** Start of TEXT PROVIDED **

Open mydogisbox opened 4 years ago
We cannot change the existing definition of scan
, but maybe adding another method makes sense, provided that this is useful enough.
Isn't map_with_state
just map
? I don't see what the difference is given that Rust has stateful closures. scan
takes an iterator and can arbitrarily change how many elements are yielded (which no other adapter does, and may be too powerful and unweildy). This makes it useful in some niche cases.
@KrishnaSannasi
can arbitrarily change how many elements are yielded
This is exactly the part of the existing scan
implementation which I think is problematic. Its non-standard to not yield an output element for each input element (see https://en.wikipedia.org/wiki/Prefix_sum for the generally accepted definition). This makes it less generally applicable than otherwise.

** End of TEXT PROVIDED **
** Start of DATASET **

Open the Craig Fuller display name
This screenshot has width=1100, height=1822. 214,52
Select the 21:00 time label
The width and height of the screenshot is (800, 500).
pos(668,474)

** End of DATASET **

▶ **WRITTEN REQUEST 1**:
Write out the part of the thread on Rust's scan that opens with the words containing "Isn't map_with_state" and closes with "some niche cases.".
▶ **WRITTEN REQUEST 2**:
According to the thread on Rust's scan, what can scan do that no other adapter does?
▶ **WRITTEN REQUEST 3**:
Summarize the thread on Rust's scan in two sentences.
The entries above come from a separate source unrelated to the thread on Rust's scan.

▶ **OUTPUT 1**:
Isn't map_with_state
just map
? I don't see what the difference is given that Rust has stateful closures. scan
takes an iterator and can arbitrarily change how many elements are yielded (which no other adapter does, and may be too powerful and unweildy). This makes it useful in some niche cases.

▶ **OUTPUT 2**:
It can arbitrarily change how many elements are yielded.

▶ **OUTPUT 3**:
One comment says the existing definition of scan cannot be changed and questions whether map_with_state differs from map, given Rust's stateful closures. It also notes that scan can arbitrarily change how many elements are yielded, while a reply addressed to @KrishnaSannasi calls this behavior problematic because not yielding an output for each input is non-standard and makes scan less generally applicable.